What is required: The answer consists solely of the lines running from the one with "Image resolution: width=539" through the final line below, transcribed exactly and without any pictures.

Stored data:
-*-
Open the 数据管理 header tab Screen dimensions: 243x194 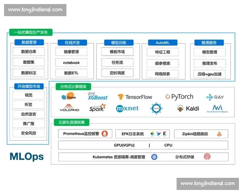[x=29, y=42]
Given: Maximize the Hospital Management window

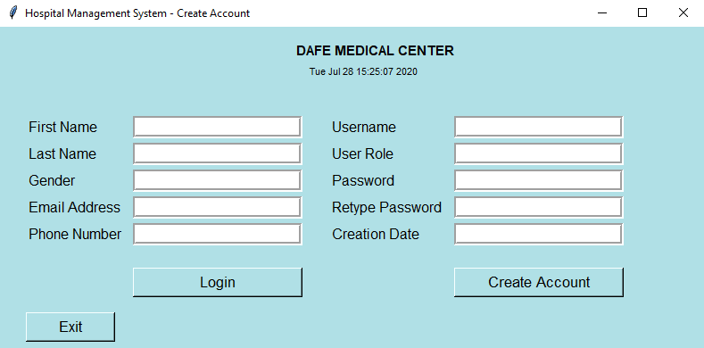Looking at the screenshot, I should [x=642, y=13].
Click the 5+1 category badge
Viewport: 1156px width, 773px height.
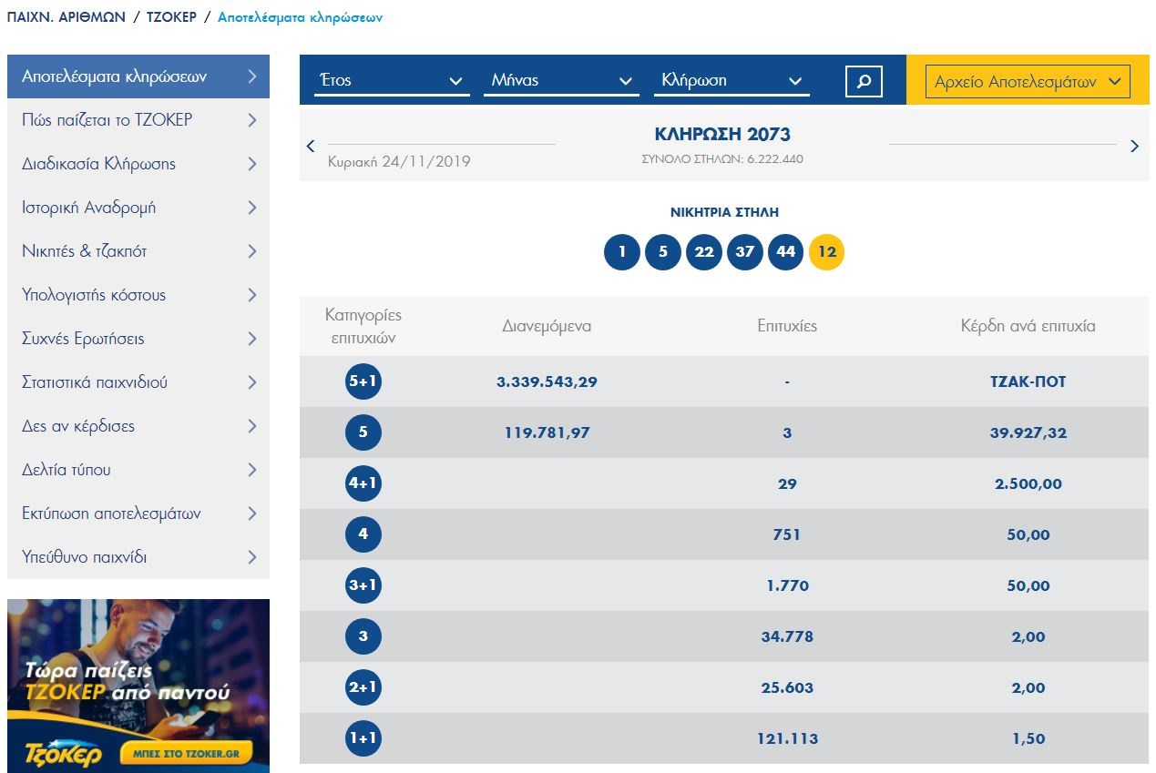coord(363,381)
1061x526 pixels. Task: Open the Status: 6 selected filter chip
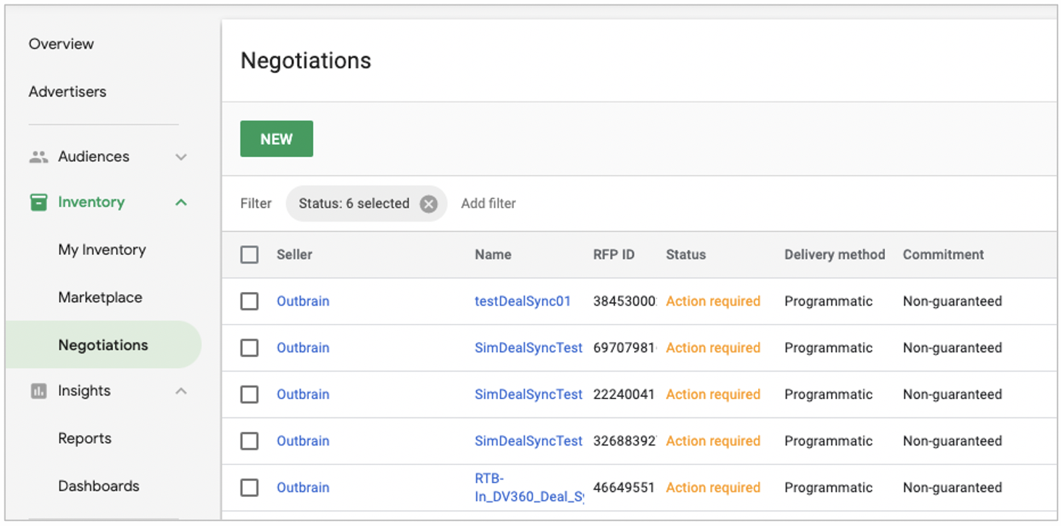[x=354, y=204]
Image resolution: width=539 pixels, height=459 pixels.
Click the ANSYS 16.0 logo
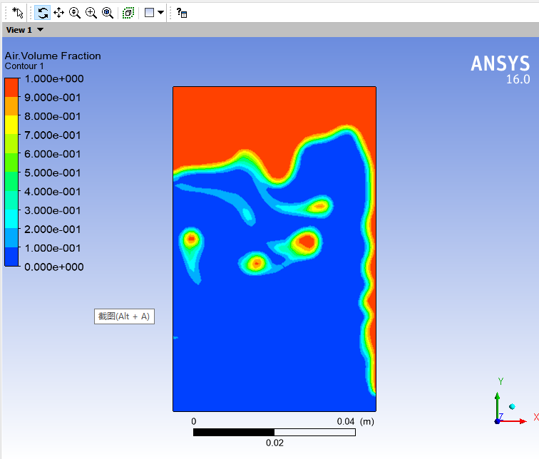tap(501, 69)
-*-
Output for this task:
Image resolution: width=539 pixels, height=459 pixels.
Click the ANSYS 16.0 logo
tap(501, 69)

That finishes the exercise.